WV-DEP’s Huffman: Strip-mine health studies deserve ‘closer look’
From an Article by Ken Ward Jr., Charleston Gazette, March 12, 2015
West Virginia’s top environmental regulator says studies that have found residents near mountaintop removal coal-mining operations face increased risks of serious illnesses and premature death deserve to be carefully examined by state and federal officials. “I think it is something that is worthy of a closer look,” said Randy Huffman, secretary of the state’s Department of Environmental Protection. “It is something that is worthy of consideration. The evidence that is being stated in some of the studies, that needs to be considered.”
He said a variety of agencies on the state and federal levels would need to be involved in any such project. He mentioned the state Bureau for Public Health, the federal Office of Surface Mining and the U.S. Environmental Protection Agency as logical participants.
“I can’t take a study that someone hands me and make a policy call to stop a particular practice just in one state,” Huffman added. “If you really want something changed, you’re not going to get that by just picking on [the] DEP.” These comments, made by Huffman during an interview earlier this week, come just days before an anti-mountaintop removal protest that citizen groups have scheduled for Monday outside the DEP’s Kanawha City headquarters, in Charleston.

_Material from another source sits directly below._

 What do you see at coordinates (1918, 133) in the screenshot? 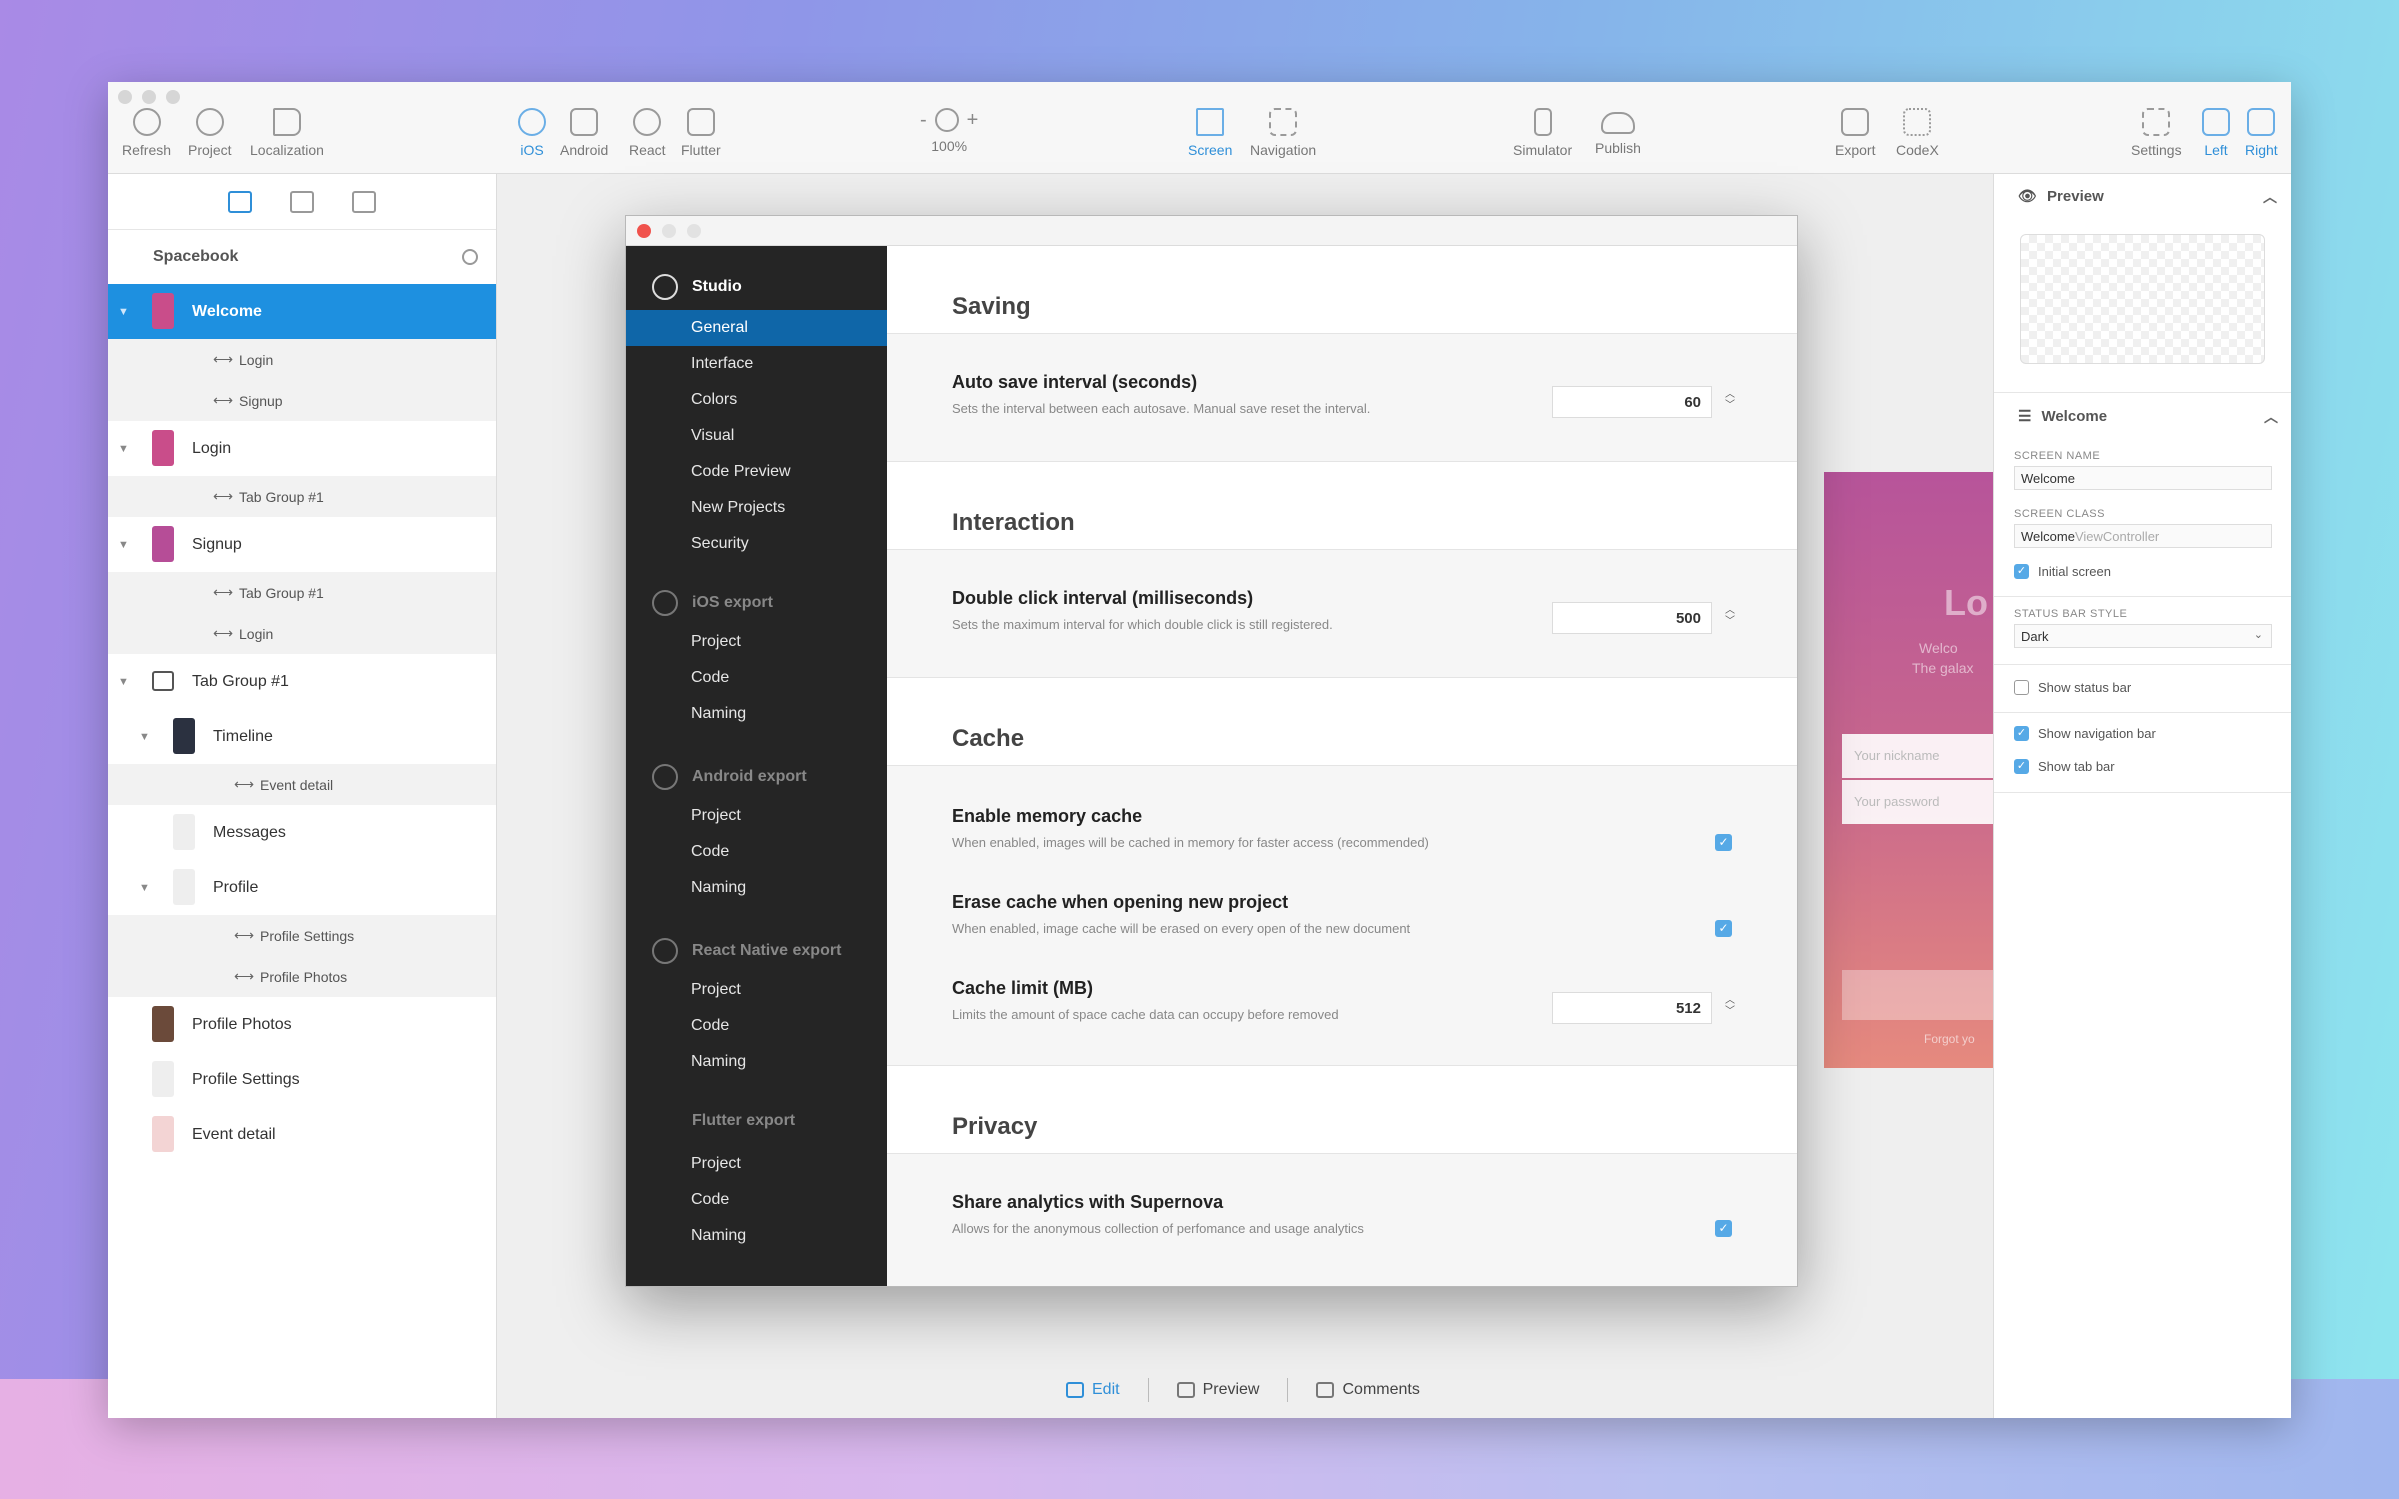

Calling themselves “The People’s Foot” and the 11 a.m. event “No More MTR Permits Day,” the Ohio Valley Environmental Coalition and other groups are promoting the protest as an effort to demand that the DEP stop approving mountaintop removal permits and to encourage Congress to pass legislation to address the issue. Billboards around the area say, “Stop the Poisoning.”

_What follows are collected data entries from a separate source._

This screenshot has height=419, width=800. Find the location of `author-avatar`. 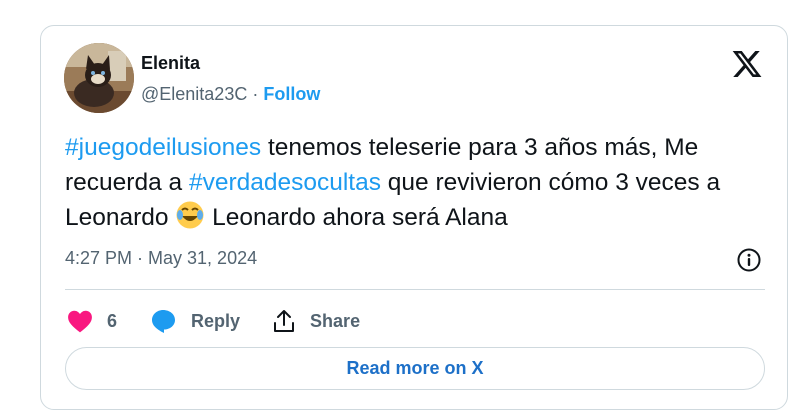

author-avatar is located at coordinates (99, 78).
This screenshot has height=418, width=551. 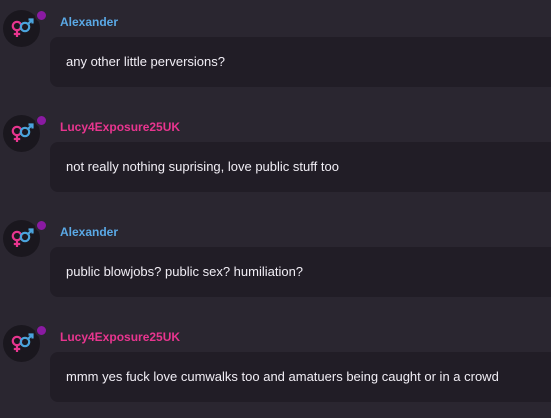 What do you see at coordinates (146, 62) in the screenshot?
I see `message-text: any other little perversions?` at bounding box center [146, 62].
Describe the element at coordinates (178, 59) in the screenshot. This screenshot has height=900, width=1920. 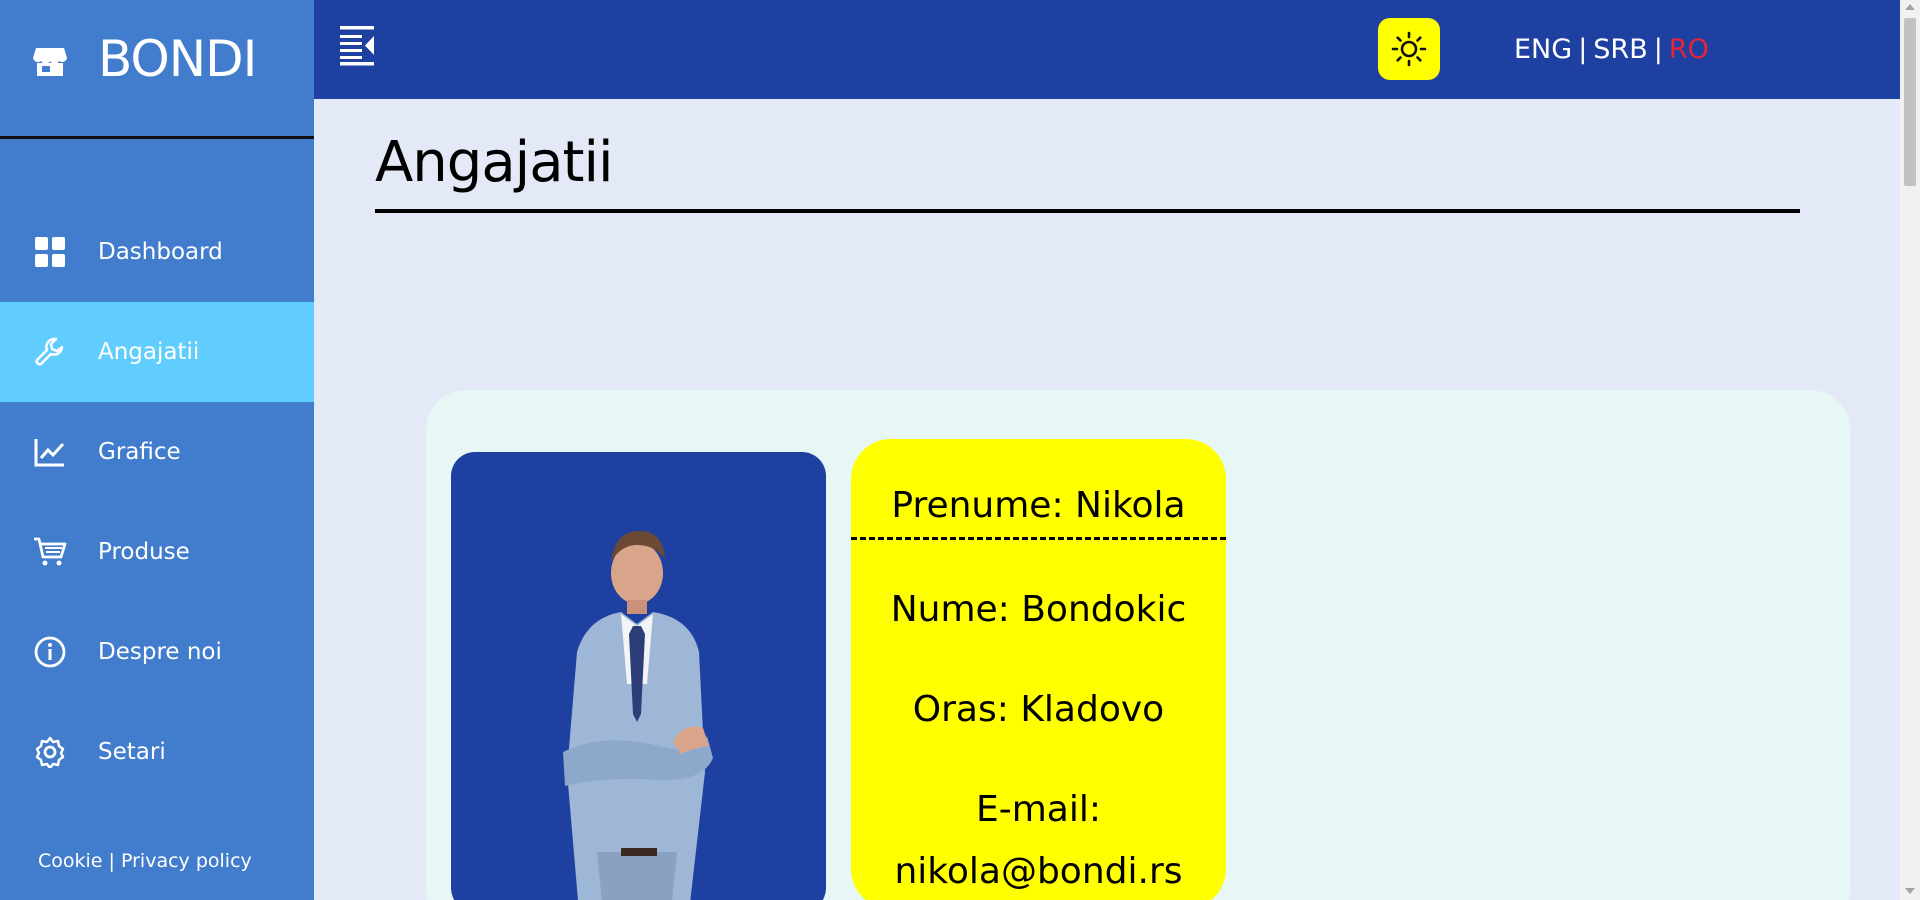
I see `brand-name: BONDI` at that location.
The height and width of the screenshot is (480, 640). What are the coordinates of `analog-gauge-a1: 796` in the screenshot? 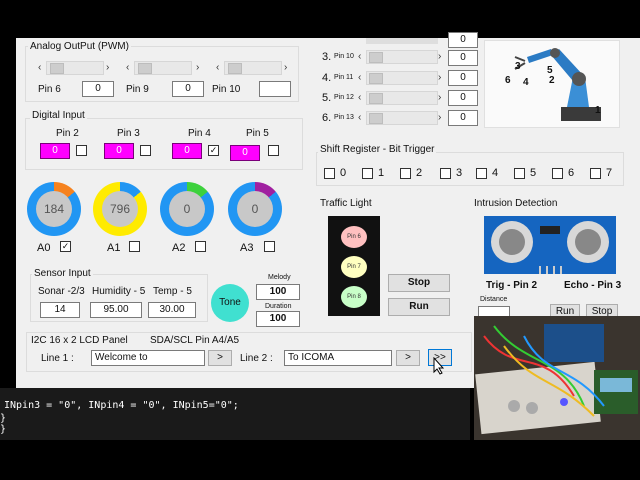 It's located at (120, 209).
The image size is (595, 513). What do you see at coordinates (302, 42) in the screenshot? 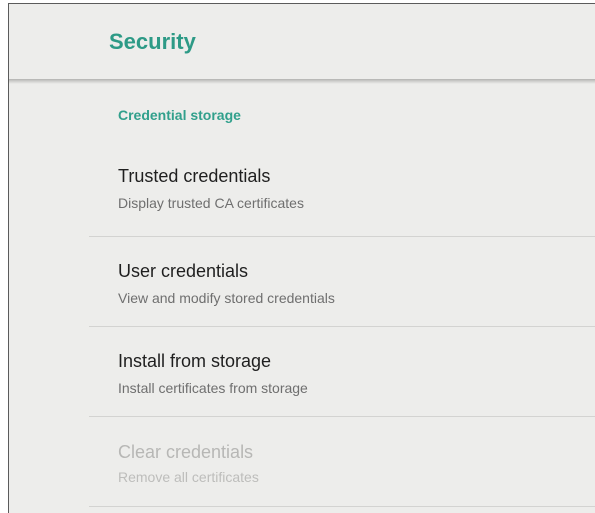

In a news advisory, the citizen groups said the DEP “continues to ignore the studies that show mountaintop removal is drastically harming our health and cutting our lives short.” “Time to put your foot down,” the advisory states. “No more mountaintop removal permits.” Bo Webb, a longtime mountaintop removal opponent and one of the protest organizers, said he was pleased to hear of Huffman’s comments.
While Huffman was already scheduled to be out of town the day of the protest, Webb and other citizen group leaders are expected to meet later in the day with DEP Deputy Secretary Lisa McClung, agency environmental advocate Wendy Radcliff and several other staffers, said DEP spokeswoman Kelley Gillenwater.
Former West Virginia University researcher Michael Hendryx and other scientists have, over the past few years, published more than two dozen peer-reviewed journal articles that examined the relationship between large-scale strip-mining operations in West Virginia and the health of residents who live near these mines.
The work has linked health and coal-mining data to show, among other things, that residents living near mountaintop removal mines face a greater risk of cancer, birth defects and premature death. Continuing research has tried to examine actual pollution levels near mining sites and in mining communities, to provide more answers about the potential impacts. The U.S. Geological Survey, though, has pulled funding for work its scientists were doing on mountaintop removal’s health effects.
Even as the studies have continued, though, state elected officials and other leaders have tried to dismiss or ignore the findings. Coal companies put together a $15 million research project, based at Virginia Tech, aimed at least partly at countering the health studies.
Coal industry lawyers have fought to keep the studies out of court cases over mining permits, and they are continuing an effort to investigate Hendryx’s work through a public-records lawsuit against WVU. In a Supreme Court filing, Alpha Natural Resources lawyers said the company needs the information “in order to evaluate the validity of the studies themselves and the conclusions reached in the Hendryx articles.”
Huffman noted that the DEP did commission a $250,000 report that examined some aspects of air pollution from blasting associated with mountaintop removal. “It’s not the last word on it or anything, but it adds to the body of knowledge out there,” Huffman said.
Gillenwater said the DEP report “showed that air quality near a Raleigh County operation was within a normal, safe range, even during blasting.” She said the DEP “has reviewed and will continue to look at several studies” on the issue, but that, “there is currently no conclusive data that would result in changes to the permit application review process.”
Hendryx, who now works at Indiana University, said the state’s report took samples in the wrong locations and also did not focus on the very tiny particles of rock and dust from strip-mine blasting that recent research has said creates “elevated risks to humans.”
Also, Hendryx noted that, since the state report was written, peer-reviewed journal articles have tied living near mountaintop removal operations to lung cancer and to blood inflammation that is predictive of cardiovascular disease.
“An analogy of a partially completed jigsaw puzzle may serve as illustration of the overall state of evidence in this area,” Hendryx wrote in the blood inflammation paper, published just last month. “Some of the puzzle pieces represent environmental evidence for impaired air and water quality caused by mining and present in mining communities. Some represent epidemiological evidence from mortality and morbidity data. Some represent laboratory evidence of biological harm caused by particulate matter from mining communities.
“The newly discovered piece presented in this paper shows evidence for biological impact among people living in mining communities,” he wrote. “All of these pieces are not yet put together into a single picture. The missing connectors will measure environmental exposure, dose, and biological impact all among the same persons who live in mining communities versus controls who do not.”